TEXT SEGMENT ▸
^^^^

Brad: He was a private eye, and we kind of had a “Beautiful Mind” sort of conspiracy theory wall of him doing this triangulation. And of course, in that relationship, the whitebark pine was the stemme fatale.
Video Clip of Bird Puppet: [somber music plays] Of all the mountainside she could grow on for centuries. She had to pick this one. She had a voice like the wind [wind blows]
Video Clip, Woman’s Voice: Hey there, Clark
Video Clip of Bird Puppet: Which on second thought it probably was. Holy Crow...Three hundred years old, she had roots for days. In short, a real stemme fatale...
Brad: And hence, [Michael laughing] hence she's a little mysterious. Sassy. I don't know. A tragic female protagonist. Oh no. Her base fell off.
[pensive piano music begins]
Michael: What would I after watching this bit, you know, what, what would you hope I would get from it?
Brad: Hmm. One, I... I think the whole goal always is to kind of remove the otherness of the natural world, and use irreverence in a variety of different ways to promote reverence. Whether that is a feeling of awe towards the grandeur of the natural world, or a feeling of intimacy that like, these creatures, these relationships, this inner-species union is not so different from the relationships that we as humans have.

^^^^

DATA EXTRACT ▸

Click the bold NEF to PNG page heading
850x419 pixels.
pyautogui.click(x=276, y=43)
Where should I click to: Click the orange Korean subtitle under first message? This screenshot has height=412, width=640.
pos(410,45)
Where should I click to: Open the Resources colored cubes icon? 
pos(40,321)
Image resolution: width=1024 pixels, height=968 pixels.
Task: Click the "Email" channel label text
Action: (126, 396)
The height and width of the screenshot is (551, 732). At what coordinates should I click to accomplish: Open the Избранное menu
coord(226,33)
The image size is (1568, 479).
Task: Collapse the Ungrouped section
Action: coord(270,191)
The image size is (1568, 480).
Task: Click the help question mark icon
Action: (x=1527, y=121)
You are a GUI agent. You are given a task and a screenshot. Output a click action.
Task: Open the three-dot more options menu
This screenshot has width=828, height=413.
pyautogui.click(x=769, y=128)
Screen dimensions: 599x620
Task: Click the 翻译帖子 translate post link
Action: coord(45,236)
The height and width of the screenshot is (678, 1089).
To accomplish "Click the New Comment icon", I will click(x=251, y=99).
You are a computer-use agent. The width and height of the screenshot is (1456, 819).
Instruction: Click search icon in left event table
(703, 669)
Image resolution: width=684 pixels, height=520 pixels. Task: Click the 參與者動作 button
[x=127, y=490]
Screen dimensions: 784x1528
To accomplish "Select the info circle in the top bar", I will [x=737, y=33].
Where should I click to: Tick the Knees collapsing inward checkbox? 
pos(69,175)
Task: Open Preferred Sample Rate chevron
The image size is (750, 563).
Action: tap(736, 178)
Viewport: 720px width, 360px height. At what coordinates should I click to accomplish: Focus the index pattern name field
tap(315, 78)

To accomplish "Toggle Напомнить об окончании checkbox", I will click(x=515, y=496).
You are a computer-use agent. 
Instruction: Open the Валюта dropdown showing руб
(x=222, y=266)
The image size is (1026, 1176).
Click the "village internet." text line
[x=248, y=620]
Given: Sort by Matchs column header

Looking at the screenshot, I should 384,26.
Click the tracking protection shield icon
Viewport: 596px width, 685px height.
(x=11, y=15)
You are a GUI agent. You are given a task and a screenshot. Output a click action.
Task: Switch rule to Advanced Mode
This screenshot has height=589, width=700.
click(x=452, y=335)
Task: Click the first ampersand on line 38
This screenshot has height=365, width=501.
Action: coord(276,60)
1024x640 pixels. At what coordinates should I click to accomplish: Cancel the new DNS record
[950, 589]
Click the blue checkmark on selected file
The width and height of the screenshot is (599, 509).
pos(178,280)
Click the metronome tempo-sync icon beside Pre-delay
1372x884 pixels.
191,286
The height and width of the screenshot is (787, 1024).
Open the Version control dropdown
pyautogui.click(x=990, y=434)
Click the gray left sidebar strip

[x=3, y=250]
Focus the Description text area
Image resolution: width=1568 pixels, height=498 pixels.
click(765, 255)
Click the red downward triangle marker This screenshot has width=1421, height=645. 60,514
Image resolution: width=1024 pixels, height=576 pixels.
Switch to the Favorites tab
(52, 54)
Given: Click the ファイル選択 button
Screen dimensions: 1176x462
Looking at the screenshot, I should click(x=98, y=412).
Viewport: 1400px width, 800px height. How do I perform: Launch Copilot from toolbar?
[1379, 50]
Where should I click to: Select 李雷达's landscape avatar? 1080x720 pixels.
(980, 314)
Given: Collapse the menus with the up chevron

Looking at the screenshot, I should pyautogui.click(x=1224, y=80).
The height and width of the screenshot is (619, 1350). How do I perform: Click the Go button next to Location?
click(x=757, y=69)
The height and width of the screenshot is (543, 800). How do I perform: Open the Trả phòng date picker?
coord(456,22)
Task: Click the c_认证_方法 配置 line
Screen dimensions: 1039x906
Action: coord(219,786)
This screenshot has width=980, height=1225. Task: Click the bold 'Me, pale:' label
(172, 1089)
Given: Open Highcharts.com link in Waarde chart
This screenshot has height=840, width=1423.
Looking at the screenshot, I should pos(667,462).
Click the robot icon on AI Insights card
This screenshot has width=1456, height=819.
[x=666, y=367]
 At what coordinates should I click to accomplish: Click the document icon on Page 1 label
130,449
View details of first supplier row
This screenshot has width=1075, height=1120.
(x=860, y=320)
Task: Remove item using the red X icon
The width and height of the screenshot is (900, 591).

^^^^

EXERCISE INSTRUCTIONS ▸
(A) According to the transcript, how old is the whitebark pine?
(B) List every note that appears in square brackets in the transcript.
(C) Copy the portion of the transcript that opens with the words containing "Brad: He was" and closes with "get from it?".
The items are drawn from a separate source unrelated to the transcript.

SOLUTION SET ▸
(A) She is three hundred years old.

(B)
[somber music plays]
[wind blows]
[Michael laughing]
[pensive piano music begins]

(C)
Brad: He was a private eye, and we kind of had a “Beautiful Mind” sort of conspiracy theory wall of him doing this triangulation. And of course, in that relationship, the whitebark pine was the stemme fatale.
Video Clip of Bird Puppet: [somber music plays] Of all the mountainside she could grow on for centuries. She had to pick this one. She had a voice like the wind [wind blows]
Video Clip, Woman’s Voice: Hey there, Clark
Video Clip of Bird Puppet: Which on second thought it probably was. Holy Crow...Three hundred years old, she had roots for days. In short, a real stemme fatale...
Brad: And hence, [Michael laughing] hence she's a little mysterious. Sassy. I don't know. A tragic female protagonist. Oh no. Her base fell off.
[pensive piano music begins]
Michael: What would I after watching this bit, you know, what, what would you hope I would get from it?